» WHAT IS BEING ASKED: List each line of the listing below that contains the string "Select", matching case exactly.

BEGIN THE RECORDS

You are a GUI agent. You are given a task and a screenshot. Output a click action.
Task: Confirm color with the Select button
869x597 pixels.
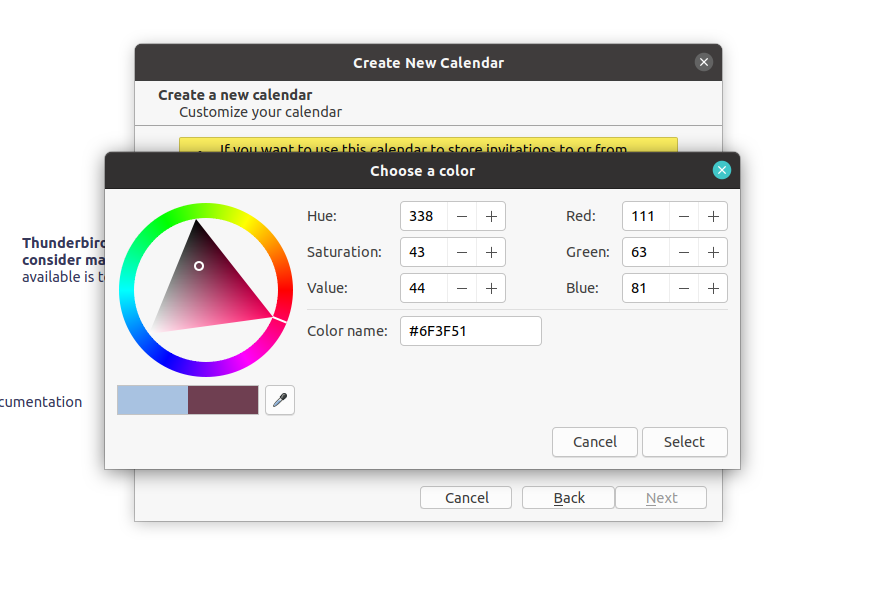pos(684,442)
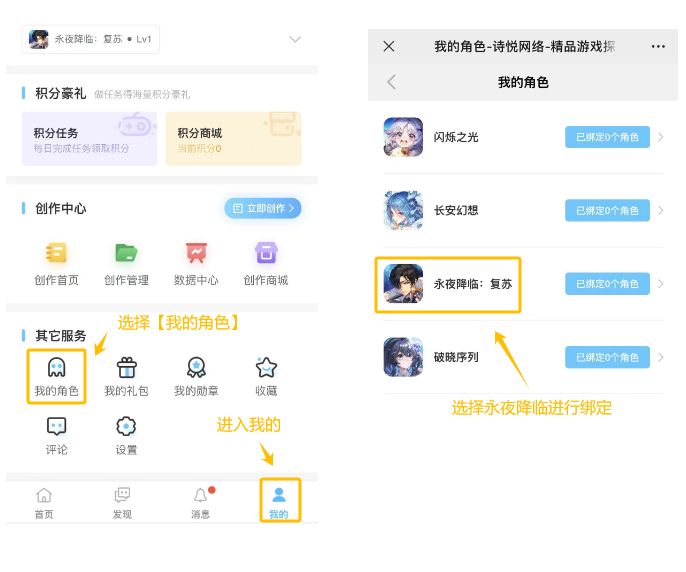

END THE RECORDS
BEGIN THE RECORDS

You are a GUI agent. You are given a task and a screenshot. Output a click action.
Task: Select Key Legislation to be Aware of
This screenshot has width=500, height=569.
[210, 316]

END THE RECORDS

» RESULT OF THE TASK:
Task: Confirm color with the Select button
Task: Select Key Legislation to be Aware of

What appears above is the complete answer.